More information here:
The “One Job” portion of this rule simply points out that changing jobs can be expensive. This is particularly true when you own your job. I have two good friends who had to go through an EM sweat equity partnership track twice when they changed to our group. That cost them some money (although they'll both likely come out ahead in the long run). It's even worse if you have to close one practice and open another. You may end up fire-selling your equipment and furniture at one place and buying it all again at the new place. Or having to buy and outfit a new building (see transaction costs above). Or contracting with payors again. It takes a while to fill back up your clinical or surgical schedule, too.

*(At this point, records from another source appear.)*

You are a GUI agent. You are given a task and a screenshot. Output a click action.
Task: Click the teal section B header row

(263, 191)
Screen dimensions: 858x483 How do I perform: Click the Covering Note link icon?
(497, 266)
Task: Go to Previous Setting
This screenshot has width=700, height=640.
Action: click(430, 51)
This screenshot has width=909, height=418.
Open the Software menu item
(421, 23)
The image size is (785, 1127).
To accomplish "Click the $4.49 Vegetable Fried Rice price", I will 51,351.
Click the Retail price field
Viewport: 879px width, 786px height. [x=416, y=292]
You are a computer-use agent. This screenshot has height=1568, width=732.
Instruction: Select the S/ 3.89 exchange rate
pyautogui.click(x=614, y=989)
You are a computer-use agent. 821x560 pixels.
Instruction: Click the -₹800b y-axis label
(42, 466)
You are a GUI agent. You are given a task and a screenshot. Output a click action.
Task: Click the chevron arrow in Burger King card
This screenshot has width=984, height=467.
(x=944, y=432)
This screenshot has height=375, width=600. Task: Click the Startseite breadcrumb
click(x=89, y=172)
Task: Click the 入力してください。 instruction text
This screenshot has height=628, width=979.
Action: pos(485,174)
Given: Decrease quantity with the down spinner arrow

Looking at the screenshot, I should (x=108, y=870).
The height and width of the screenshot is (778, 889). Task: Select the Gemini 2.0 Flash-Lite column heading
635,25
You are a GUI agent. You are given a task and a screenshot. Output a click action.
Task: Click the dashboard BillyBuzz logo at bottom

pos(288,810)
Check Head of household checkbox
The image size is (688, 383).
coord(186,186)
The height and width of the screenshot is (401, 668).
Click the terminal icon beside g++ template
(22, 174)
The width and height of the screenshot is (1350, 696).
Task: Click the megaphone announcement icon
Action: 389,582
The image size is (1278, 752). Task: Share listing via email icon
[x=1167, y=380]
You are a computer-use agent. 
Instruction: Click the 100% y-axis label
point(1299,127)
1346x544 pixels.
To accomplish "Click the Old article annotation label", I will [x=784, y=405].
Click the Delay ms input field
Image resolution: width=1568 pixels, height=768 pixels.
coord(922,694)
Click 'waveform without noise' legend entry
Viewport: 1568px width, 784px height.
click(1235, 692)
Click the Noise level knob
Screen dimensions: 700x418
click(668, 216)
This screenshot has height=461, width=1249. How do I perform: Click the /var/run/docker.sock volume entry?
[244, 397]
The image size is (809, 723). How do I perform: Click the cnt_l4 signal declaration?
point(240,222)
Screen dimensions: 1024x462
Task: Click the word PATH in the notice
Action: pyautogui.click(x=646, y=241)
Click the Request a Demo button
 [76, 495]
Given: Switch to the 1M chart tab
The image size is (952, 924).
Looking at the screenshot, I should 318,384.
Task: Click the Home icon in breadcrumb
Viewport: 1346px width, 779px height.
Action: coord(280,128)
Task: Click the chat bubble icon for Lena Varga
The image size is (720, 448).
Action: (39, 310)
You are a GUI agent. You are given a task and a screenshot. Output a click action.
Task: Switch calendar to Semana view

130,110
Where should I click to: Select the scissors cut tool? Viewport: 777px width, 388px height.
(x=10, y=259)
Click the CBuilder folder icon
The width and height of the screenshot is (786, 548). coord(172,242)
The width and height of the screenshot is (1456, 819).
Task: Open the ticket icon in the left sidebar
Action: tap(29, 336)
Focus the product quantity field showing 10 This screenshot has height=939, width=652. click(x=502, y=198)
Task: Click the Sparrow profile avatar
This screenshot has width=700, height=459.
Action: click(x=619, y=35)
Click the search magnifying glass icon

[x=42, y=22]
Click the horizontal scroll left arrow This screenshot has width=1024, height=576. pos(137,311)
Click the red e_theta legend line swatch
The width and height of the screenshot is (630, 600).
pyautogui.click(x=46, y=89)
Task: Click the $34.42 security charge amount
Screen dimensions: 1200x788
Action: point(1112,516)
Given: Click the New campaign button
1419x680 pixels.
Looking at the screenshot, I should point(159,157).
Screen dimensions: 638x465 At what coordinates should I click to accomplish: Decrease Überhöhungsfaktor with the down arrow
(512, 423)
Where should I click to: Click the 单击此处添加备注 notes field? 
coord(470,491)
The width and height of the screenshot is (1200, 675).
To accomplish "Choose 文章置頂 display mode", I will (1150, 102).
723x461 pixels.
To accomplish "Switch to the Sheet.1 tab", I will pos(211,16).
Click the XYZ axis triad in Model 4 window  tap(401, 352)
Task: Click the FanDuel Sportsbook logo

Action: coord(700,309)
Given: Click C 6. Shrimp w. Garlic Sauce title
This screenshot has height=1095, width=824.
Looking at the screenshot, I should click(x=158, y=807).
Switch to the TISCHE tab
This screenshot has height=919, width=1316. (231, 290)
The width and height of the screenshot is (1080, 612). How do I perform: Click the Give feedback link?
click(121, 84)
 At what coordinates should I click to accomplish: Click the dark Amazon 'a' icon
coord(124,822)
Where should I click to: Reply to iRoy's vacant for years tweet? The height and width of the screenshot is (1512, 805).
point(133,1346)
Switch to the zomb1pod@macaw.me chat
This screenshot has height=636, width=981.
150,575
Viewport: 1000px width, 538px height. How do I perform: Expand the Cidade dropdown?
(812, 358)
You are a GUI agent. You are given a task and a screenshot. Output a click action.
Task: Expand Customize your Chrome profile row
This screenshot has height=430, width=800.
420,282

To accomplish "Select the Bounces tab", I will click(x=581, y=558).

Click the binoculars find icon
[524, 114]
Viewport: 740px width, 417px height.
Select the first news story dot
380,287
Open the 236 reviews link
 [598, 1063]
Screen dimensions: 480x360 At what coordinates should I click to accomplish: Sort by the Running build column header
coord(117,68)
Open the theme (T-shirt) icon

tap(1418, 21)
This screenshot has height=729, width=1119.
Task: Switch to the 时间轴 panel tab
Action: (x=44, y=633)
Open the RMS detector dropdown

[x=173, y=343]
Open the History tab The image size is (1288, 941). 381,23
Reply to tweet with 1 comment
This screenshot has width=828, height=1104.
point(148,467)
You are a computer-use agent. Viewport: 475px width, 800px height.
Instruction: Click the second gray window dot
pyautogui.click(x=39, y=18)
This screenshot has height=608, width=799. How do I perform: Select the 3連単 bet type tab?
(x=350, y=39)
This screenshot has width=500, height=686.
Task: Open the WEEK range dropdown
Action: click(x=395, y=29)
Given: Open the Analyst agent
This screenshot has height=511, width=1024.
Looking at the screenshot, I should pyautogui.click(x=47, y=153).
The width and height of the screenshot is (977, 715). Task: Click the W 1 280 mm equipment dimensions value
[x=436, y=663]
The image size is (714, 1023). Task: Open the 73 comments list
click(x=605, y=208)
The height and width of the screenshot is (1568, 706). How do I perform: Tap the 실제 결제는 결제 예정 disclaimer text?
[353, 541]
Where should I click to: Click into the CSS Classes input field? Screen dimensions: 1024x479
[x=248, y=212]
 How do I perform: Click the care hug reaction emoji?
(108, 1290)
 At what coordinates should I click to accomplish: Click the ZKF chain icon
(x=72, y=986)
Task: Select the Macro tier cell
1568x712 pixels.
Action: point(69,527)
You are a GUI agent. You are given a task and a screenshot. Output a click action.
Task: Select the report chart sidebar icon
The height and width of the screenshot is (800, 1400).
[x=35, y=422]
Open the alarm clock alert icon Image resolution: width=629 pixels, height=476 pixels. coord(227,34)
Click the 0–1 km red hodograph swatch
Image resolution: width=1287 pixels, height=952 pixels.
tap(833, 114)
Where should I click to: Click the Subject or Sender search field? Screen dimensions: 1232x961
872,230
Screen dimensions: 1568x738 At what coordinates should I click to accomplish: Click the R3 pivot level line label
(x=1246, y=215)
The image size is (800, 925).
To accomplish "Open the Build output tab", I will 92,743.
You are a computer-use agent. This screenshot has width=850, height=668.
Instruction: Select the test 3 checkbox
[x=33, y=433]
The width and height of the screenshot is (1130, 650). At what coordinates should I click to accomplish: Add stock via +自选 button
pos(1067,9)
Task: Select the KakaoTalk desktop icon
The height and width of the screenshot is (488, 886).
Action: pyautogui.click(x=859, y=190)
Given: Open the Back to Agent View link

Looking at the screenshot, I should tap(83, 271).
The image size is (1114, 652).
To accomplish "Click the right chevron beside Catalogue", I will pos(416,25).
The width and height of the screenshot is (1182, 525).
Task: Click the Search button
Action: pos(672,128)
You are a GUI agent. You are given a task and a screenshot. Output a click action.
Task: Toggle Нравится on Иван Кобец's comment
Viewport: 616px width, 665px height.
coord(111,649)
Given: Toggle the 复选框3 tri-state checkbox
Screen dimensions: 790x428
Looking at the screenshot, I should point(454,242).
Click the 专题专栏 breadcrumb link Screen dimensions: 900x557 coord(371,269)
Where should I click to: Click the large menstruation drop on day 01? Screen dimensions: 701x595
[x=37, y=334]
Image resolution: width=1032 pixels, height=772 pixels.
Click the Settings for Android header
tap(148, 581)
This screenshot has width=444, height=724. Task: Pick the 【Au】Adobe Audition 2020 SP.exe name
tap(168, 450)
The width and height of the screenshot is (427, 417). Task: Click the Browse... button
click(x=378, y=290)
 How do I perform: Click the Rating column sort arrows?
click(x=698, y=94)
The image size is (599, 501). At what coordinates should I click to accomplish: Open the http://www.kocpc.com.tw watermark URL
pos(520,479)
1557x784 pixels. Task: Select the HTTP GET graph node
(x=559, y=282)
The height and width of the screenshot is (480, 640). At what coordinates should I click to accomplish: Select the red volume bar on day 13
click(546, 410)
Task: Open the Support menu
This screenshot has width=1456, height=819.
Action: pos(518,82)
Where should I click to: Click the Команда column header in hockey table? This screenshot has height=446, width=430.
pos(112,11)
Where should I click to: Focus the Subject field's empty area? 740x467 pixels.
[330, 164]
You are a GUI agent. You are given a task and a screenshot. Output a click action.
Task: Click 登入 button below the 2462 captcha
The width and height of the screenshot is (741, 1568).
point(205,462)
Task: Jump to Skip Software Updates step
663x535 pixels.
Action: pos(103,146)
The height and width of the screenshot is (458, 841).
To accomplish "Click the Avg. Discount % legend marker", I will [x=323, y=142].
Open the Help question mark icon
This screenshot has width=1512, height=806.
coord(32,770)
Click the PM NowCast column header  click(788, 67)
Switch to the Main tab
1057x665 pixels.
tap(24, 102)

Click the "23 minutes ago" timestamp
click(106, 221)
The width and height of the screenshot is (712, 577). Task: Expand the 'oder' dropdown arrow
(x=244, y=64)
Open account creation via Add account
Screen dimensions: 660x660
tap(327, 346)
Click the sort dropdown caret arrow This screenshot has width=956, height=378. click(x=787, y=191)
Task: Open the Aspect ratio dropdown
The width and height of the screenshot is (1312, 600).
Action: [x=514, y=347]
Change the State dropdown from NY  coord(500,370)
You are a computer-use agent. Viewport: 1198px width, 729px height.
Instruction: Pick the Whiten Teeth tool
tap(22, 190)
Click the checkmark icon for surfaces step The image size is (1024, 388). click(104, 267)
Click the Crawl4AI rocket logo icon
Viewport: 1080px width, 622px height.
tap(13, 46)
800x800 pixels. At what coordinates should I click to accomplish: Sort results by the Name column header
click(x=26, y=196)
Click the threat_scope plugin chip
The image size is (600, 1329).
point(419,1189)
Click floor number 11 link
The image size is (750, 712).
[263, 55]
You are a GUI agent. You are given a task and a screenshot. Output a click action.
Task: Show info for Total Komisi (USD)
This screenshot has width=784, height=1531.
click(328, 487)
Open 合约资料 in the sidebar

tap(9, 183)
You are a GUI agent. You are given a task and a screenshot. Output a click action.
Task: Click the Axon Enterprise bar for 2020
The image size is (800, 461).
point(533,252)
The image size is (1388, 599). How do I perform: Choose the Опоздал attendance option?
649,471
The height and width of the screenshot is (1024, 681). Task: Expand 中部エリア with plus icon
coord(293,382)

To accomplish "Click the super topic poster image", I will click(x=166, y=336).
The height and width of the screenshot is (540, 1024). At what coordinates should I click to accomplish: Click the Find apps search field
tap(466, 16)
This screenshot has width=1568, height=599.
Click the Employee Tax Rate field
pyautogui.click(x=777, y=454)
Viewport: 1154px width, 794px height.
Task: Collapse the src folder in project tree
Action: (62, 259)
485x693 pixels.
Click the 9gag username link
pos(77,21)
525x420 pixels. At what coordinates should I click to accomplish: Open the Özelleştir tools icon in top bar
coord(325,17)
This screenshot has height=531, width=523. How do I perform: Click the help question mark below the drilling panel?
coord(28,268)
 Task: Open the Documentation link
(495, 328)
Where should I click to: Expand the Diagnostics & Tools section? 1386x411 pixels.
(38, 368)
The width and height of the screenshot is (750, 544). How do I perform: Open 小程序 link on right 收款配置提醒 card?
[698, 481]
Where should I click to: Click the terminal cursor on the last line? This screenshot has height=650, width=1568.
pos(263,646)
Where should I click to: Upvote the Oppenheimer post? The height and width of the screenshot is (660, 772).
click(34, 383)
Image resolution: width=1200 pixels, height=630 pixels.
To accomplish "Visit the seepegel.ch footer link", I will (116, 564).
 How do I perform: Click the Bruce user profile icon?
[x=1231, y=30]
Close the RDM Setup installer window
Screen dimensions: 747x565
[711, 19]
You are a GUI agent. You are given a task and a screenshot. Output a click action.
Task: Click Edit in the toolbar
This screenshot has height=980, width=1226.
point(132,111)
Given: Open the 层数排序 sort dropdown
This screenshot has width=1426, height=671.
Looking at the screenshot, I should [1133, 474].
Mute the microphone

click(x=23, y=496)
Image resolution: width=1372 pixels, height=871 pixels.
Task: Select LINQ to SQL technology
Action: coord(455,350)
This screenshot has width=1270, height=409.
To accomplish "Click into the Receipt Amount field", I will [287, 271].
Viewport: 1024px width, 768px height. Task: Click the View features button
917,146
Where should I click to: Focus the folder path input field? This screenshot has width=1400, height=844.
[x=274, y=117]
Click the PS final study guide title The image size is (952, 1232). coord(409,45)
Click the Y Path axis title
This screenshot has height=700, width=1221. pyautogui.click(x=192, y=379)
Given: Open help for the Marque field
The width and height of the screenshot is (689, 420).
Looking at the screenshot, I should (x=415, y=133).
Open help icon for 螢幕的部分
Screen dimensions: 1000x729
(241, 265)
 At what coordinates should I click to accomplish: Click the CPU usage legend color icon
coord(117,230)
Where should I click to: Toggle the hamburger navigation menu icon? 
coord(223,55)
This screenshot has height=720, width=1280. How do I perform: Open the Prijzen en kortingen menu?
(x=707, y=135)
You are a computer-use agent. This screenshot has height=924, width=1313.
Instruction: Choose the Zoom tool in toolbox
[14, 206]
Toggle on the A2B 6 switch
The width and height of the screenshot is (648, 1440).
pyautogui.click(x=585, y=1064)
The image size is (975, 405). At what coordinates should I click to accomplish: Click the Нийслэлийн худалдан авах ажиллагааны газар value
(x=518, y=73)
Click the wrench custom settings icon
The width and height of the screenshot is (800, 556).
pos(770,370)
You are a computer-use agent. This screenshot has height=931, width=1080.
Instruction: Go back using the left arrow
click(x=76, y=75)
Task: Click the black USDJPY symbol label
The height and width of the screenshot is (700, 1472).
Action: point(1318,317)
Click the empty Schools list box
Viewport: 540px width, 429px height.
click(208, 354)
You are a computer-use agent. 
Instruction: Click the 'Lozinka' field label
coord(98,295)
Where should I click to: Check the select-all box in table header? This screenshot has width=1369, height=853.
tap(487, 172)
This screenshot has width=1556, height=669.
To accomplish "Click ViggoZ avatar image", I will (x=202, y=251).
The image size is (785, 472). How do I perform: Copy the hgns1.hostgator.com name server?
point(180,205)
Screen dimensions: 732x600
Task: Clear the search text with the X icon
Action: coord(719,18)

Exceptions to the One Job Rule
Exceptions to this rule are becoming more and more common. The trend away from physician and dentist practice ownership and toward employment continues at a rapid pace. Only 26% of physicians now own their own practice. It's been less than 10% of doctors in my specialty of emergency medicine for some time now. Some democratic partnerships are now having trouble hiring because young doctors are so afraid that the partnership won't exist a year or two from now when they make partner.
When you are an employee (or a hospital-based independent contractor), the cost of changing jobs (especially within the same local area) is dramatically less than when you are a practice owner. In fact, in many professions, changing jobs actually increases your income. It is standard practice in the tech world to change jobs every 2-5 years. In medicine, changing jobs too frequently was once viewed as a black mark by credentialing committees. I suspect that this viewpoint is slowly fading away.
If you are an employee and haven't interviewed for another job in the last two or three years, there's a good chance that you're being underpaid. You don't have to actually change jobs to get higher pay; simply having a legit job offer in hand dramatically improves your bargaining position when it's time for a raise. At my hospital, it seems to be the main—if not the only—way nurses, techs, and clerks ever get a raise. Lots of them apply for other jobs with no intention whatsoever of leaving their current job. I suspect medicine will soon be the same way.
More information here:
16 Ways to Earn More Money as a Doctor
Every rule of thumb has exceptions. That doesn't make the rule useless, but remember that you can take what you find useful and leave the rest.